## Il tuo compito
Indica se ciascuna affermazione concorda con l'estratto del documento qui sotto, rispondendo sì o no e citando alla lettera le parole del testo che lo decidono: 1. La traduzione italiana delle Meduse è giudicata ottima. 2. Nelle Meduse la focalizzazione è sempre interna. 3. Atlante è stato pubblicato dopo le Meduse.

## Estratto del documento
-=-=-
Nelle Meduse, la sintassi è ridotta all’osso; nominale, appena possibile. Sincopata. Ritmica, immagino, in tedesco; anche nella traduzione italiana, però. Che mi sembra ottima: nel senso che è ottimo l’italiano – che è quanto di meglio chiedere a un traduttore. La focalizzazione è spesso, non sempre, interna, come una specie di monologo interiore, non a flusso, ma come discorso indiretto libero, di solito, analitico come è la mente della protagonista, di tono spregiudicato, quello che usa dire disincantato, lucido (la scienza lo permette: anzi, lo esige!); sprezzante, di fatto. Quasi crudele.

La storia e la vita umana sono lette attraverso quella naturale e biologica, in chiave rigorosamente evoluzionistica, con ovvio ridimensionamento della scala di importanza antropocentrica e dei nostri valori, quali che siano, che da questa prospettiva telescopica tendono ad assomigliarsi, anche se non proprio del tutto, visto che il recente passato, proprio e della propria ex nazione, la DDR, spesso affiora dolorosamente, nonostante ogni strategia difensiva, e come metro di paragone rispetto al presente, migliorato solo in apparenza, e di fatto peggiorato. La strategia difensiva la porta a chiudersi in se stessa e si traduce in sostanziale assenza di empatia, a parte un episodio rivelatore verso una giovane allieva nel finale, ma non insensibile nei confronti della bellezza, purché sia quella della natura e delle sue leggi (la simmetria delle meduse)
, e non chieda di essere ricambiata, perché essa stessa in se stessa chiusa e appagata, e che quindi non si traduce nella dialettica credito/debito. Un libro di impatto pari al suo rigore, di grande intensità.

 

Già il libro precedente, Atlante, parlava di isole che ci sono e non ci sono, che sono state cercate e abbandonate, o abitate e abbandonate a se stesse. Remote, nel senso non solo di lontane geograficamente, ma soprattutto in quello di lontane, e a volte escluse, dalla memoria collettiva e persino dalle fantasie, che magari hanno abitato per un po’, prima di sparire in apparenza per sempre. Perdute anch’esse insomma, ma che Schalansky – innamorata delle cartine, degli atlanti e dei mappamondi, come tanti bambini del passato che sognavano davanti alle illustrazioni e zone bianche, agli spazi vuoti e senza nomi o con nomi esotici e sconosciuti di cui erano costellati –, scopre e nomina e studia, raccontandone poi la storia e le peculiarità, magari integrate con dati di fantasia. Infatti anche per chi scrive, come per navigatori e scopritori, l’attribuzione del nome è già l’inizio di una storia, e a volte di un mito, come se i luoghi non fossero solo trovati, ma, appunto, inventati. “La cartografia dovrebbe essere annoverata finalmente tra i generi poetici e l’atlante tra la bella letteratura.”
-=-=-
## Elenco dati
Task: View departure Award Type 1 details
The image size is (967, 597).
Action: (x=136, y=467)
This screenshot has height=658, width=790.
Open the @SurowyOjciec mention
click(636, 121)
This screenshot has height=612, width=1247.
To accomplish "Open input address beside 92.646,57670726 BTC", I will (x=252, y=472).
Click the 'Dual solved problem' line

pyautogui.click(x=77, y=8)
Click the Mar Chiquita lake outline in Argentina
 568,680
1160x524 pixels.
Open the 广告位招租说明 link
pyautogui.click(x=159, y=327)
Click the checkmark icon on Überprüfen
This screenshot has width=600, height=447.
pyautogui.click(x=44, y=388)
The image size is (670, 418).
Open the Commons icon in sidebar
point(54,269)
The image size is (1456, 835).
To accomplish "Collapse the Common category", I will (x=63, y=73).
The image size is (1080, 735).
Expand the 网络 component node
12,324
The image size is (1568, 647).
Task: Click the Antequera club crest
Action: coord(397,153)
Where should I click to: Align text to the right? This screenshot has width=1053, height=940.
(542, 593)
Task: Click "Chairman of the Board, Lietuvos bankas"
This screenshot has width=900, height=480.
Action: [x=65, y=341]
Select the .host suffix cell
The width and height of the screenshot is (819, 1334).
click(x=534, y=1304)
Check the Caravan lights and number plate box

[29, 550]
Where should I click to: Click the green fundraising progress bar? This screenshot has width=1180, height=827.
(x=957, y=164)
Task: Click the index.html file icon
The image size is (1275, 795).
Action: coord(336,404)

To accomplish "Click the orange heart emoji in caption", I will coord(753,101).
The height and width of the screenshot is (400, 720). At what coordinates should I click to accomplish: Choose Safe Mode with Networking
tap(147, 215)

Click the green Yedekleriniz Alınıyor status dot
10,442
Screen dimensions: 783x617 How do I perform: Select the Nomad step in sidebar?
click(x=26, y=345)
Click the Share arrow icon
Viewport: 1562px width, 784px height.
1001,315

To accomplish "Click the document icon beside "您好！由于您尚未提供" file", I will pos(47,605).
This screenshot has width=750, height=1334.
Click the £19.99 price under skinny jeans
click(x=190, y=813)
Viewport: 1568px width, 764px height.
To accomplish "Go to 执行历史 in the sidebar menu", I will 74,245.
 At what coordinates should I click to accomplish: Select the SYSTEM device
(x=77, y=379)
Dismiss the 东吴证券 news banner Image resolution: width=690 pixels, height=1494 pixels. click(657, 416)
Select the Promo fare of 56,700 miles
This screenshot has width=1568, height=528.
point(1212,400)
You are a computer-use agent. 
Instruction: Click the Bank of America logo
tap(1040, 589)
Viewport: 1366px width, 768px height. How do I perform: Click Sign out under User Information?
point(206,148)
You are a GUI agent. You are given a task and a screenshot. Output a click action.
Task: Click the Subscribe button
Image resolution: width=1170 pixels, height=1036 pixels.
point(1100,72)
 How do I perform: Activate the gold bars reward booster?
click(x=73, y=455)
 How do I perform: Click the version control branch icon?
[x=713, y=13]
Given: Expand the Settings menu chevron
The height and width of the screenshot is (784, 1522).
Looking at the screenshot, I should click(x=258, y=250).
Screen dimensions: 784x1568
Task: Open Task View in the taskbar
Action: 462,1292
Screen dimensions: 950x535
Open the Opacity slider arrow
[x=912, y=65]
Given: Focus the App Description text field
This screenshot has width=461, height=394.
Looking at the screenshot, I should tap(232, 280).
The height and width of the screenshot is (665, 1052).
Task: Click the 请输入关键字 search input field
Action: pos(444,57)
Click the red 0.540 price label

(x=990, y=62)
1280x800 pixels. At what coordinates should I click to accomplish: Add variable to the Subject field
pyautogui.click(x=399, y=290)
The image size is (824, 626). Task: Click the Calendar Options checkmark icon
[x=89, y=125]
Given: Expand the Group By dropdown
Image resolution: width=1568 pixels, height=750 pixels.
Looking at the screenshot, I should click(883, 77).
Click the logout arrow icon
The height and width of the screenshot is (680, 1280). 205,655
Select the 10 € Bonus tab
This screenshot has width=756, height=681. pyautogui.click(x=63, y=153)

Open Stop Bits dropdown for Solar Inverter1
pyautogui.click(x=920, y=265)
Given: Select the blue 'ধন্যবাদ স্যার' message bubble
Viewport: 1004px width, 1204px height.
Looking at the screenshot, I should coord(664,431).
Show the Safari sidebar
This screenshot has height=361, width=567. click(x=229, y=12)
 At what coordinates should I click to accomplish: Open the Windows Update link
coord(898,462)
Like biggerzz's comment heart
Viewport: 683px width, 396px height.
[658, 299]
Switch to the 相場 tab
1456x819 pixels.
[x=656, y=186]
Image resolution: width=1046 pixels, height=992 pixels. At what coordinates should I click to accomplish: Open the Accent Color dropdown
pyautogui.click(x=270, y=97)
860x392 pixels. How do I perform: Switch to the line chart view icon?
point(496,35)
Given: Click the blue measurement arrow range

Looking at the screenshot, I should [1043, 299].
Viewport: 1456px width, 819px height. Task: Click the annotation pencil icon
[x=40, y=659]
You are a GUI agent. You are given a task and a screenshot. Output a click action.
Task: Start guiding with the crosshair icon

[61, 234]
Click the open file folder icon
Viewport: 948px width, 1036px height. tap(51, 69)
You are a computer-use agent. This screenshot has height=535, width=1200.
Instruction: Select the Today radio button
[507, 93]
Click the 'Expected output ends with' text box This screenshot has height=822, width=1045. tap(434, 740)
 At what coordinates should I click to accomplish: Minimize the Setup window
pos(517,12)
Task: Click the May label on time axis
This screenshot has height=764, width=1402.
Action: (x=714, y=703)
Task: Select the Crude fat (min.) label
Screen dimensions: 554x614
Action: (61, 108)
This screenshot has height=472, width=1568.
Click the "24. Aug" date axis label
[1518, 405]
-=-=-
## Risposta all'esercizio
1. Sì: «Che mi sembra ottima».
2. No: «La focalizzazione è spesso, non sempre, interna».
3. No: «Già il libro precedente, Atlante».